Go through the listing and write out each line exactly.

Given information
---

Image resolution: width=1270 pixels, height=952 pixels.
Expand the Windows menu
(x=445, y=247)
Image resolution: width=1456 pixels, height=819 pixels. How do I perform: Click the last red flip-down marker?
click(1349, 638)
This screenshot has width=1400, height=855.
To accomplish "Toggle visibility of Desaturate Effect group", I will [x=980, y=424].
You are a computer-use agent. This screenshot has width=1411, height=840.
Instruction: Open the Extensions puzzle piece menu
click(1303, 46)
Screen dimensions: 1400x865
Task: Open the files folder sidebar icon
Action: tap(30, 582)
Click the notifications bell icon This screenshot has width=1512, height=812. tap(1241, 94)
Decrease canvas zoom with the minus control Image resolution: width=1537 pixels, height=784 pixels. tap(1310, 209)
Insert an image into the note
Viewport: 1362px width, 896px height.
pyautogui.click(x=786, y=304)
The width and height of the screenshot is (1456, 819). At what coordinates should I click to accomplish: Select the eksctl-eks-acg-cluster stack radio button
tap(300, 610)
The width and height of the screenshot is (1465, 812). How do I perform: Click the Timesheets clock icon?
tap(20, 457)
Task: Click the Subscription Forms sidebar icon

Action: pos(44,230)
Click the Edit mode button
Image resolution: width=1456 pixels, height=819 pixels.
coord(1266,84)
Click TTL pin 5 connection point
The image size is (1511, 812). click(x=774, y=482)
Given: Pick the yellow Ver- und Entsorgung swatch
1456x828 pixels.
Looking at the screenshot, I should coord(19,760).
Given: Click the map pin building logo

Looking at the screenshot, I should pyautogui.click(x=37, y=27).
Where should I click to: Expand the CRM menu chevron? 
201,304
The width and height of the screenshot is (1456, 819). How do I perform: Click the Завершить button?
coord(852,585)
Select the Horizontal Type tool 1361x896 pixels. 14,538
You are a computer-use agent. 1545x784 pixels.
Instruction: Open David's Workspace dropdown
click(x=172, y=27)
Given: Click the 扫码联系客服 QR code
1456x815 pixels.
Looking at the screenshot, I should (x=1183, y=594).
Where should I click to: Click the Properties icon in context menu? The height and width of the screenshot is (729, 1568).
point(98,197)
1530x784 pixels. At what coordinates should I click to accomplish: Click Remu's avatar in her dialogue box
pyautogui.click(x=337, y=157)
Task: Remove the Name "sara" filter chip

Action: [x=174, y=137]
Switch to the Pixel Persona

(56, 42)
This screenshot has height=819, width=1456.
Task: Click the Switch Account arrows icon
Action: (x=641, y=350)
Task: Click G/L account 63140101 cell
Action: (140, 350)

---

Exercise result
Image resolution: width=1270 pixels, height=952 pixels.
Expand the Windows menu
(x=445, y=247)
Image resolution: width=1456 pixels, height=819 pixels. How do I perform: Click the last red flip-down marker?
click(1349, 638)
This screenshot has width=1400, height=855.
To accomplish "Toggle visibility of Desaturate Effect group", I will [x=980, y=424].
You are a computer-use agent. This screenshot has width=1411, height=840.
Instruction: Open the Extensions puzzle piece menu
click(1303, 46)
Screen dimensions: 1400x865
Task: Open the files folder sidebar icon
Action: tap(30, 582)
Click the notifications bell icon This screenshot has width=1512, height=812. tap(1241, 94)
Decrease canvas zoom with the minus control Image resolution: width=1537 pixels, height=784 pixels. tap(1310, 209)
Insert an image into the note
Viewport: 1362px width, 896px height.
pyautogui.click(x=786, y=304)
The width and height of the screenshot is (1456, 819). At what coordinates should I click to accomplish: Select the eksctl-eks-acg-cluster stack radio button
tap(300, 610)
The width and height of the screenshot is (1465, 812). How do I perform: Click the Timesheets clock icon?
tap(20, 457)
Task: Click the Subscription Forms sidebar icon

Action: pos(44,230)
Click the Edit mode button
Image resolution: width=1456 pixels, height=819 pixels.
coord(1266,84)
Click TTL pin 5 connection point
The image size is (1511, 812). click(x=774, y=482)
Given: Pick the yellow Ver- und Entsorgung swatch
1456x828 pixels.
Looking at the screenshot, I should coord(19,760).
Given: Click the map pin building logo

Looking at the screenshot, I should pyautogui.click(x=37, y=27).
Where should I click to: Expand the CRM menu chevron? 
201,304
The width and height of the screenshot is (1456, 819). How do I perform: Click the Завершить button?
coord(852,585)
Select the Horizontal Type tool 1361x896 pixels. 14,538
You are a computer-use agent. 1545x784 pixels.
Instruction: Open David's Workspace dropdown
click(x=172, y=27)
Given: Click the 扫码联系客服 QR code
1456x815 pixels.
Looking at the screenshot, I should (x=1183, y=594).
Where should I click to: Click the Properties icon in context menu? The height and width of the screenshot is (729, 1568).
point(98,197)
1530x784 pixels. At what coordinates should I click to accomplish: Click Remu's avatar in her dialogue box
pyautogui.click(x=337, y=157)
Task: Remove the Name "sara" filter chip

Action: [x=174, y=137]
Switch to the Pixel Persona

(56, 42)
This screenshot has height=819, width=1456.
Task: Click the Switch Account arrows icon
Action: (x=641, y=350)
Task: Click G/L account 63140101 cell
Action: (140, 350)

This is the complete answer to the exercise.